[Stored items]
- - - -

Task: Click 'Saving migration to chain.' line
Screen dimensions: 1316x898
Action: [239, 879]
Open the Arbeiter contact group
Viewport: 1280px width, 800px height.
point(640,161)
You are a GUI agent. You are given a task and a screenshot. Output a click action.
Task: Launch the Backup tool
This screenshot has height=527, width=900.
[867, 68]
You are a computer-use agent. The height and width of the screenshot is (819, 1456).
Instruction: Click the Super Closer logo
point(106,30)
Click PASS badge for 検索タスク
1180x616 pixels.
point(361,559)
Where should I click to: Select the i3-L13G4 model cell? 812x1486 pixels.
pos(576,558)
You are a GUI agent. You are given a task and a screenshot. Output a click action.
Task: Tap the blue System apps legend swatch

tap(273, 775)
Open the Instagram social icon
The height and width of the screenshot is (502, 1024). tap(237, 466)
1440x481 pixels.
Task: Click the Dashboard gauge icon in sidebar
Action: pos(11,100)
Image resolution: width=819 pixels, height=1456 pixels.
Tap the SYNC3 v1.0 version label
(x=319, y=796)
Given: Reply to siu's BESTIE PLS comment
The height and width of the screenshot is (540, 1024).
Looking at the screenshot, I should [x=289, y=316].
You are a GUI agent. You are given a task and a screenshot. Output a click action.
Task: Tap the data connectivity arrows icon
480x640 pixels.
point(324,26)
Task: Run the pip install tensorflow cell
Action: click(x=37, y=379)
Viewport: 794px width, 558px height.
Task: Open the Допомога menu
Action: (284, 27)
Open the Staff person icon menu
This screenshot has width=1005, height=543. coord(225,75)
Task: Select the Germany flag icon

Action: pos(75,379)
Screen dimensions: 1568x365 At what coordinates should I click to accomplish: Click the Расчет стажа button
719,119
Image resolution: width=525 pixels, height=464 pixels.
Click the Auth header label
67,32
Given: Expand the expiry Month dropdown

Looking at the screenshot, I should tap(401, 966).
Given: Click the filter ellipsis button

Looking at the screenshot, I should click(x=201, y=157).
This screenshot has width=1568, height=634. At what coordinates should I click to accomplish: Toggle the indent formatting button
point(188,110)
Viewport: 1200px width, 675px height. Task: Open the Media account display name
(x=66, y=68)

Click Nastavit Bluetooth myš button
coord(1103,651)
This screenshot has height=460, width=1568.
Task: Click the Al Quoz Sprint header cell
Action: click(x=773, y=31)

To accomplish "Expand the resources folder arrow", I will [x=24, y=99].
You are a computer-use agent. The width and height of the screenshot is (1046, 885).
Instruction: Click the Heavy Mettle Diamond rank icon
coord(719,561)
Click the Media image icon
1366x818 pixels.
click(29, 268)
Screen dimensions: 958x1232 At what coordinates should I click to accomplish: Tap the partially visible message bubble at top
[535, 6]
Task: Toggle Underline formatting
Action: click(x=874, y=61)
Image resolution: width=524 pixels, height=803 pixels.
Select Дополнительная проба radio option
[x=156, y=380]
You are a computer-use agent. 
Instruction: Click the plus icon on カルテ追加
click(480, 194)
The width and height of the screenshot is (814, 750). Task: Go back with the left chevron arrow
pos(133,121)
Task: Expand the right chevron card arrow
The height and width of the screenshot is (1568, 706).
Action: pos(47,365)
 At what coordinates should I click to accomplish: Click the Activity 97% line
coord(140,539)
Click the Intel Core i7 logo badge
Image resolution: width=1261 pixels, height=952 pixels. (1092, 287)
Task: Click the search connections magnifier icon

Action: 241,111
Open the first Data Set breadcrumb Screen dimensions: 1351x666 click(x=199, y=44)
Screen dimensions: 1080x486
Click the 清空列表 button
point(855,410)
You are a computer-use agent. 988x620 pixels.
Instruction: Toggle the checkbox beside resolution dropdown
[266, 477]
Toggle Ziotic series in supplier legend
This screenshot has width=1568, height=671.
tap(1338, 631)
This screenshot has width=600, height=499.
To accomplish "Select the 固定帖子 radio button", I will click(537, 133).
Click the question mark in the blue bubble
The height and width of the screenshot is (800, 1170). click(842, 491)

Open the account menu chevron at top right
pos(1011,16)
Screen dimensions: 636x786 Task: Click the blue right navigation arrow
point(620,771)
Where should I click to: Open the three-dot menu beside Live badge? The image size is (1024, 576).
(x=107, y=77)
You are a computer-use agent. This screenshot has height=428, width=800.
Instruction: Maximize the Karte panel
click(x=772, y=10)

- - - -

▸ EXERCISE PROMPT
The output must consist solely of the lines from the first line of the records through the line containing "You are a computer-use agent. The height", reproduced exactly.

▸ ANSWER TO THIS PROBLEM
Task: Click 'Saving migration to chain.' line
Screen dimensions: 1316x898
Action: [239, 879]
Open the Arbeiter contact group
Viewport: 1280px width, 800px height.
point(640,161)
You are a GUI agent. You are given a task and a screenshot. Output a click action.
Task: Launch the Backup tool
This screenshot has height=527, width=900.
[867, 68]
You are a computer-use agent. The height and width of the screenshot is (819, 1456).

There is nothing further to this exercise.